But since the $37,000 increase in funding from bonds by those who pay their own way it has become more profitable for the companies to fill those beds with people who are paying themselves. There is no incentive for them to meet this 40% requirement. The government is looking the other way and is not sanctioning those who don’t meet this legal requirement.
For example, it has taken FPCompanyH just a year to bring the average concessional rate in its homes down to 34% - but they have not been sanctioned for doing this. The lower they can get, the less they will be penalised and the more profit they will make. It takes time to get it down because they have to wait for existing concessional payers to die off. Other providers will soon be competing.
So, concessional consumers will either struggle to find a bed, or not-for-profits will have to pick up the slack. This will give the not-for-profits less money, so less to spend on care. It will make them even less competitive. So we are looking at much more expensive homes for those who are assessed as being able to pay - and more underfunded homes for those who can’t - a two tiered system.
CPSA has done the figures - read the original article:
Key to this (a two tiered system) is two aged care reform measures.
First, by abolishing the distinction between high care and low care nursing homes, aged care providers were given the ability to charge all residents bonds and accommodation payments regardless of their care needs.
Second, aged care providers were given the power to charge bonds and accommodation payments at the rate the market would bear.
2014/15 marks the beginning of an era in which nursing homes can compete for bond paying residents at the expense of concessional residents.
Source: Nursing home bonanza CPSA Oct 1, 2015
The proposed Community Aged Care Hub would be acutely aware of problems if the poorer concessional payers in their communities were not being cared for properly in a two tiered system. They would use their market power and their influence in the community and with government to address this.
Slider 5: Structure, order and process
Evolutionary pressures generate new more robust species: The marketplace beliefs that originated in the 1970/80’s sought to restructure our society as free markets. They accomplished this by training managers in university economic and business departments across the world. This army of trained managers became consultants and managers across the business world and government. They spread beyond that into our not-for-profit, sporting, arts and other institutions. Every sector of our society has been tightly ordered and structured along the hierarchical lines required by the patterns of economic thinking that society now adopted.
As the result of the pressures generated within the new system much of mankind in western countries has mutated from homo sapiens with all its humanitarian attributes, values and norms to a new species. In homo economicus these attributes are not needed to succeed. They are not used so are underdeveloped!

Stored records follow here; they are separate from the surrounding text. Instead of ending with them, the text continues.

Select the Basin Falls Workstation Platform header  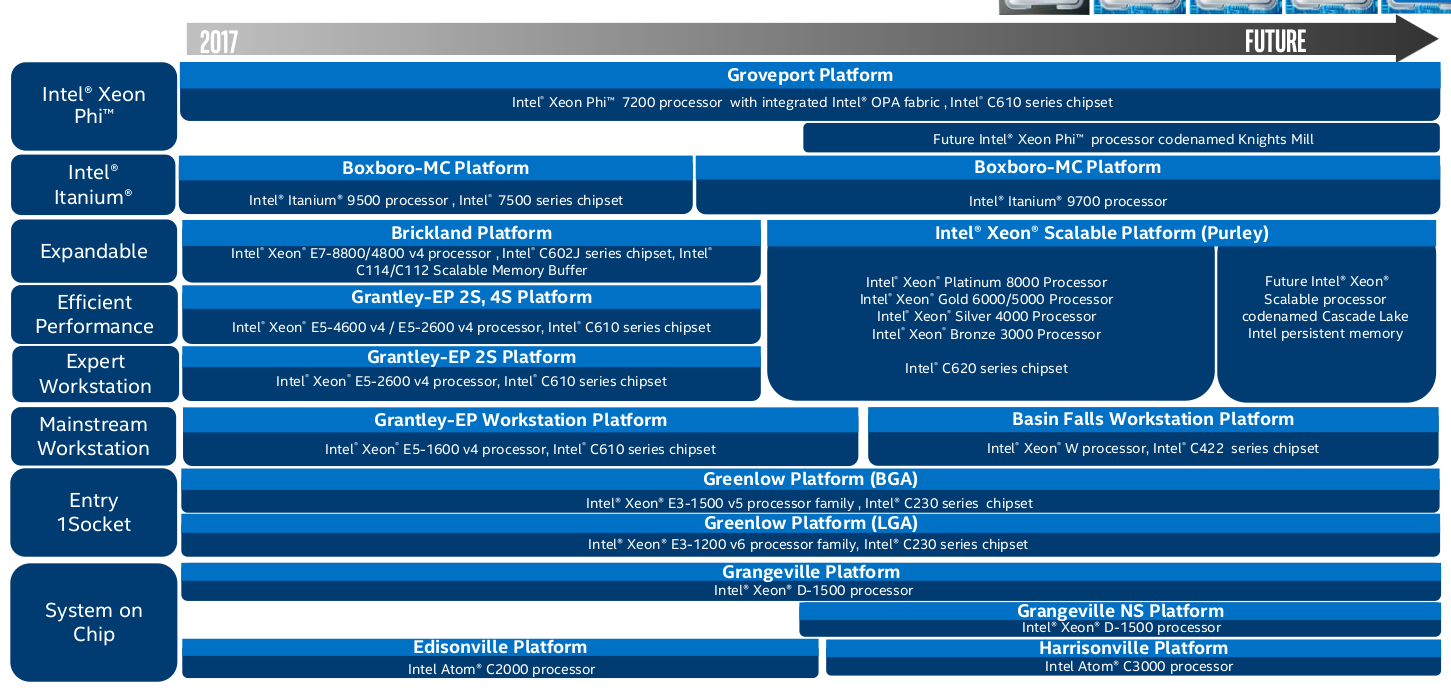[1152, 419]
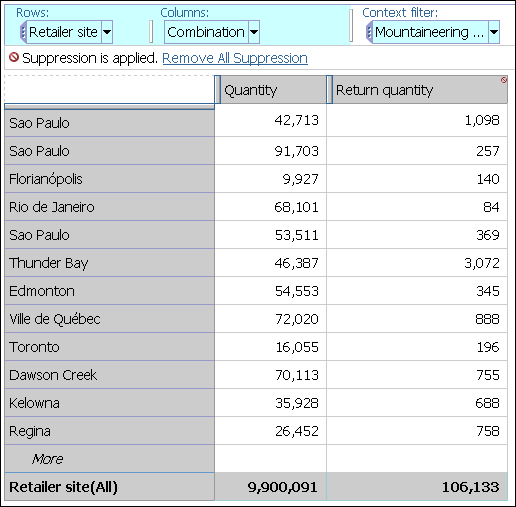Click the Combination item in Columns
This screenshot has width=516, height=507.
point(206,32)
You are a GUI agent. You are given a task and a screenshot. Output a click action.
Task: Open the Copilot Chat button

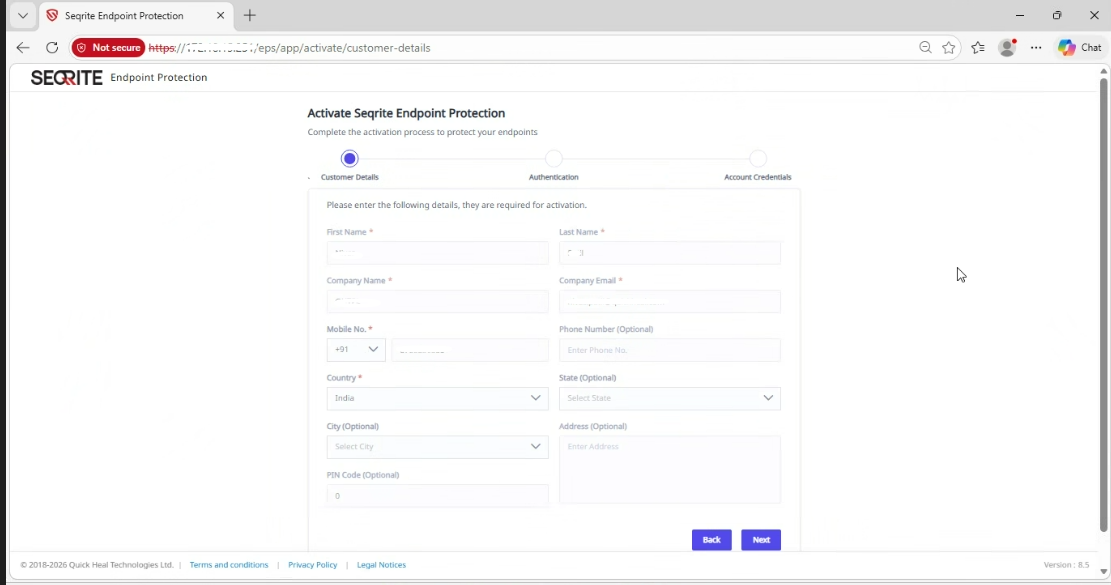click(x=1080, y=47)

It was no accident that the first book in Australia that suggested we do something about this was called “The Human Costs of Managerialism: Advocating the Recovery of Humanity”. It was edited by Stuart Rees and published in 1995. Its primary concern was the loss of our humanity that was already occurring as a result of these changes.
A new language: As these writers described and Saul later documented this change required a whole new lexicon of words creating images and positive associations, an illusionary world rendering us unconscious of what was happening and unaware that we were losing our humanity. Words with well defined meanings were coupled with words that had strong associative positive meanings so that in many instances they lost much of their denotative meaning. “Quality” a good word used in the right context but one with strong associative meanings was attached to almost any activity that was part of the new structure, whether appropriate or not. Often its only purpose was to create a positive image and give somthing of doubtful legitimacy a semblance of legitimacy. So we have quality standards, quality agency and a million more.

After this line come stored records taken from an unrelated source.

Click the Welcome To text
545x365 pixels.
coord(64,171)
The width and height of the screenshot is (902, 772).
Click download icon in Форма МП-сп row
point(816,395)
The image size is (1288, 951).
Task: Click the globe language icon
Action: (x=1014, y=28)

For the ideologue, language itself becomes the message because there is no doubt. In a more sensible society, language is just the tool of communication. p 42
The sign of a sick civilization is the growth of an obscure, closed language that seeks to prevent communication. p 57
Source: John Ralston Saul "The Unconscious Civilization"-The Massey lectures Penguin books 1997
Control and order: Aged care has been ever more tightly controlled and increasingly ordered and structured into processes that must be followed. They are structured and ordered in a hierarchical top/down manner. Control is centralised, turning it into a giant bureaucracy serving the government and the market system that it is organised to support.
Our gut reaction as a community when things go wrong is to press for more oversight, order, control and to punish offenders. But in a complex world our efforts to create order never completely embrace the complex real world so there are weaknesses. Plugging a hole in the rusty bucket will only be temporary and it will soon leak again. it will not be long before there is another leak.

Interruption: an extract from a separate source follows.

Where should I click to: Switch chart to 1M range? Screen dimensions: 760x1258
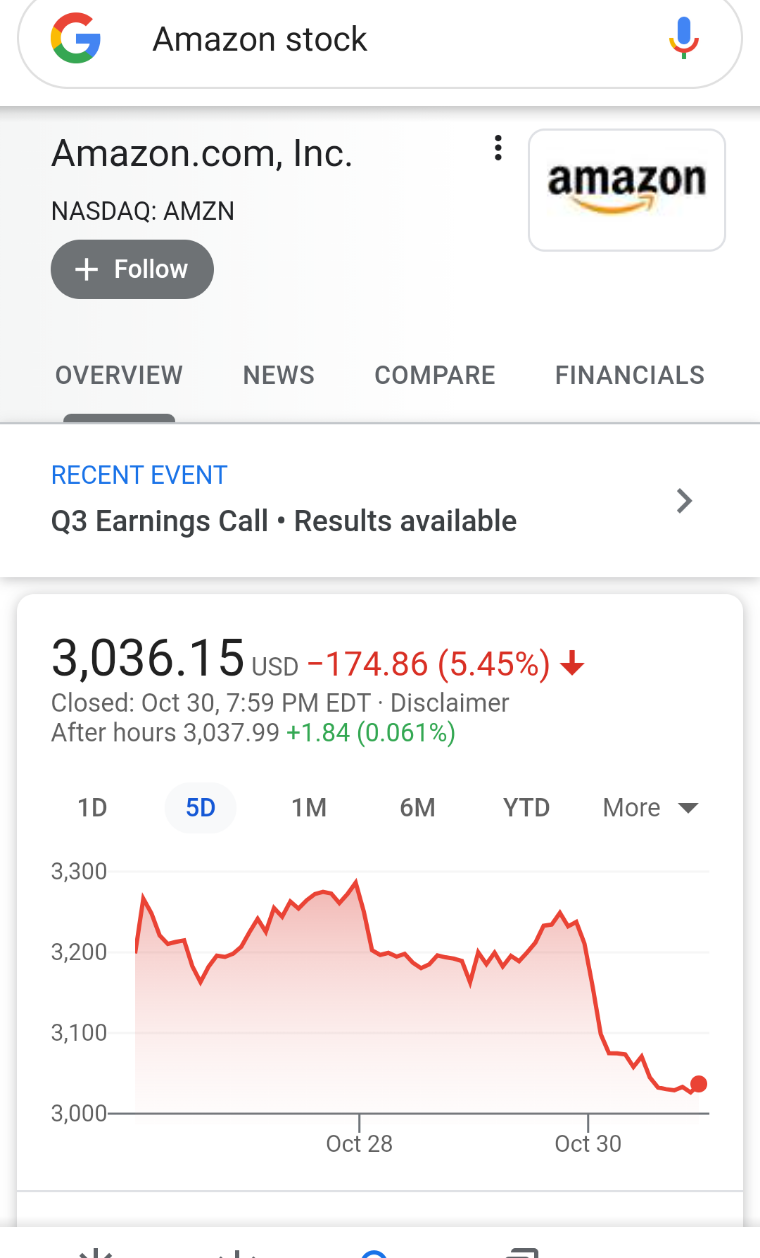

The centralisation and control of all activities through the myagedcare web site is a good example of a centralised attempt to control and create a highly ordered system when confronted by a complex world.
With increased complexity people in need fall through the cracks. The system responds to its own requirements and not to the individual needs of those it should serve. There are good things in the system but the process is flawed and for many this is a problem.
July's reforms have created a system so complex that stressed-out relatives need to use consultancy firms just to get their loved ones into care, writes Harriet Alexander.
"People can't navigate it. I can't even navigate it. They're all absolutely sound policies, strategies, just the delivery of them is not."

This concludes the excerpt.